A primeira ação, de matar os membros de um grupo, é identificada na morte de civis, incluindo crianças, jornalistas e profissionais de saúde palestinianos, que o relatório diz terem sido “diretamente visados e mortos”. “[As forças israelitas] dispararam contra e mataram civis, alguns dos quais (incluindo crianças) seguravam bandeiras brancas improvisadas. Algumas crianças, incluindo bebés, foram alvejadas na cabeça por atiradores”, pode ler-se no relatório, que nota ainda que estas pessoas não foram visadas como “civis individuais”, mas de “forma coletiva devido à sua identidade como palestinianos”.
A comissão cita diretamente Hind Rajab, a menina de 5 anos morta em janeiro de 2024 dentro do carro quando a sua família tentava abandonar uma zona sob alerta de evacuação.

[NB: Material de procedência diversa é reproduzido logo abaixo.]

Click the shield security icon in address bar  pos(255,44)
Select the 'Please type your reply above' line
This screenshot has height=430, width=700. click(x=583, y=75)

Mantendo o foco nas crianças, o relatório escreve que a “essência da infância foi destruída em Gaza”, citando um médico que trabalhou no local. Confirma-se assim a “inflição de danos corporais e mentais“, neste caso às crianças. O facto de os palestinianos terem sido forçados a deslocar-se repetidamente, os maus-tratos (incluindo através de “violações, tortura sexualizada e outras formas de violência sexual”) a prisioneiros e detidos e ainda a “desumanização de palestinianos” (visível nas publicações de soldados israelitas nas redes sociais) confirma a existência deste segundo ato genocida.
A estas condições soma-se o bloqueio da ajuda humanitária que “impõe a fome e condições inumanas” — a entrada de uma pequena quantidade nos últimos tempos é apenas uma “fachada” destinada a enganar a comunidade internacional, conclui mesmo a comissão. Isto configura, concluiu, “a inflição deliberada de condições de vida calculadas para provocar a destruição dos palestinianos”. A última ação identificada é a “imposição de medidas destinadas a prevenir nascimentos“, visível na destruição da maior clínica de fertilidade de Gaza, que destruiu 4 mil embriões.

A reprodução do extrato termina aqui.